DATA SHOWN Block Start

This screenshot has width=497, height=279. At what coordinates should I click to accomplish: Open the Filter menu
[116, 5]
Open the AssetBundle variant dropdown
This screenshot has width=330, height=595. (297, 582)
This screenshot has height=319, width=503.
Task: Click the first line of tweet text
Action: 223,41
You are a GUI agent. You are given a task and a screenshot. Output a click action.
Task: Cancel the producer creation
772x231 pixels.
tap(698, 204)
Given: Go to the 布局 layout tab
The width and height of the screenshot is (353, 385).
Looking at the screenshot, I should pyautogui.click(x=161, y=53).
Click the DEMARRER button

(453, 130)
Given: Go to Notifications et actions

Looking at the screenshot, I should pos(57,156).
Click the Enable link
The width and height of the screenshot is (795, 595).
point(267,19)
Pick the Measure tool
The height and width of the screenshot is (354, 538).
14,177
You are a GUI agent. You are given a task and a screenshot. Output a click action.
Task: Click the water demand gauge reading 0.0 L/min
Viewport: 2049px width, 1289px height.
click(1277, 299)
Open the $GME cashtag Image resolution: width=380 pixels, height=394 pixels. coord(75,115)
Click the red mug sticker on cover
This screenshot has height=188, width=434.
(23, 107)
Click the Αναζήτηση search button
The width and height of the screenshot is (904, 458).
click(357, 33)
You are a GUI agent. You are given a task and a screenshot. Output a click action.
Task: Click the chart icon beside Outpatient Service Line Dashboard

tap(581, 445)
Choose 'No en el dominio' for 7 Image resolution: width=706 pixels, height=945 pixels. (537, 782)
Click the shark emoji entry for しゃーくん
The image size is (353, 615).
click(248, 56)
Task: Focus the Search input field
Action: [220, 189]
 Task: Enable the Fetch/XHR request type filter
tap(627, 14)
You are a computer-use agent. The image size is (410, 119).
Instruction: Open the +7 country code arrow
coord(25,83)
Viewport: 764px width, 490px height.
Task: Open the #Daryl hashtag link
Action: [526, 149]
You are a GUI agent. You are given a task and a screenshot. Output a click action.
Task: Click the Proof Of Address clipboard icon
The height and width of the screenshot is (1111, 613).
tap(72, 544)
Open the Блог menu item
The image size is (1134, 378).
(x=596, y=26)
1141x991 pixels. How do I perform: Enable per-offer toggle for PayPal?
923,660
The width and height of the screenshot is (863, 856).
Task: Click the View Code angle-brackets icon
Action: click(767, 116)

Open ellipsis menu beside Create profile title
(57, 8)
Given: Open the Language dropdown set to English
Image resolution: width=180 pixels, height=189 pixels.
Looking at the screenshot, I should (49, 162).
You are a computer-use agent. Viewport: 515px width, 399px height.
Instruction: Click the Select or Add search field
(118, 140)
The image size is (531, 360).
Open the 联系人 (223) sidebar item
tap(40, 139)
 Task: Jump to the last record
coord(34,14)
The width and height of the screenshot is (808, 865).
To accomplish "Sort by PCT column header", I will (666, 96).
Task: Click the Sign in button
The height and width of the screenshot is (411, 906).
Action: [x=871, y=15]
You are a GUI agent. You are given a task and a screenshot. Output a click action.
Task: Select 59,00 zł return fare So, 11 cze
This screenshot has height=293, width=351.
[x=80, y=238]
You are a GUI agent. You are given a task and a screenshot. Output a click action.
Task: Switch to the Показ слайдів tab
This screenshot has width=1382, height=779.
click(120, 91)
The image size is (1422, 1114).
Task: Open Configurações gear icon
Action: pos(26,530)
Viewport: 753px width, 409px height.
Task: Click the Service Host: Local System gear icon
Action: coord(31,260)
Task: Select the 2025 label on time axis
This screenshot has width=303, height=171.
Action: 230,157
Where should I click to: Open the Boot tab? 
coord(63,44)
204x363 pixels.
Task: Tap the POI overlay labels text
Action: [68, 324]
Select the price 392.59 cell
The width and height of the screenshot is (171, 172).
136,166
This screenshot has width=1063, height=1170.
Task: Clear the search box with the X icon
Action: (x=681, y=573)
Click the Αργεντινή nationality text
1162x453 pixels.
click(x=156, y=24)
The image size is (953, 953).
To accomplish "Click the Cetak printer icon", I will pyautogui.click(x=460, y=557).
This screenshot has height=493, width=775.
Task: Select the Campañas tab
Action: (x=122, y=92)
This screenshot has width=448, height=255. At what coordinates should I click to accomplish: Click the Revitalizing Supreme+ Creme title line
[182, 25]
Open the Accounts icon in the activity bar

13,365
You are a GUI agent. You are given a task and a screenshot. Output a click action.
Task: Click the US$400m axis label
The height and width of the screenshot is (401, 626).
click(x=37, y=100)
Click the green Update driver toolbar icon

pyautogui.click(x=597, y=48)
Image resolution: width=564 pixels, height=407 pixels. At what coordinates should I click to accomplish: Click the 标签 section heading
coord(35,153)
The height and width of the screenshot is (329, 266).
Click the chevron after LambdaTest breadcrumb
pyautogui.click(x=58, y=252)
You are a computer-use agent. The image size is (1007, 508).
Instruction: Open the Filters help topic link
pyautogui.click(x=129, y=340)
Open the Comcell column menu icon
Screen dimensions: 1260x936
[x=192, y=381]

DATA SHOWN Block End

→ **WHAT IS REQUIRED**: All that is wanted is a faithful reproduction of the line above with "You are a computer-use agent. Viewport: 515px", the line with "The image size is (953, 953).", and every line in between.

→ **FINISHED TASK**:
You are a computer-use agent. Viewport: 515px width, 399px height.
Instruction: Click the Select or Add search field
(118, 140)
The image size is (531, 360).
Open the 联系人 (223) sidebar item
tap(40, 139)
 Task: Jump to the last record
coord(34,14)
The width and height of the screenshot is (808, 865).
To accomplish "Sort by PCT column header", I will (666, 96).
Task: Click the Sign in button
The height and width of the screenshot is (411, 906).
Action: [x=871, y=15]
You are a GUI agent. You are given a task and a screenshot. Output a click action.
Task: Select 59,00 zł return fare So, 11 cze
This screenshot has height=293, width=351.
[x=80, y=238]
You are a GUI agent. You are given a task and a screenshot. Output a click action.
Task: Switch to the Показ слайдів tab
This screenshot has width=1382, height=779.
click(120, 91)
The image size is (1422, 1114).
Task: Open Configurações gear icon
Action: pos(26,530)
Viewport: 753px width, 409px height.
Task: Click the Service Host: Local System gear icon
Action: coord(31,260)
Task: Select the 2025 label on time axis
This screenshot has width=303, height=171.
Action: 230,157
Where should I click to: Open the Boot tab? 
coord(63,44)
204x363 pixels.
Task: Tap the POI overlay labels text
Action: [68, 324]
Select the price 392.59 cell
The width and height of the screenshot is (171, 172).
136,166
This screenshot has width=1063, height=1170.
Task: Clear the search box with the X icon
Action: (x=681, y=573)
Click the Αργεντινή nationality text
1162x453 pixels.
click(x=156, y=24)
The image size is (953, 953).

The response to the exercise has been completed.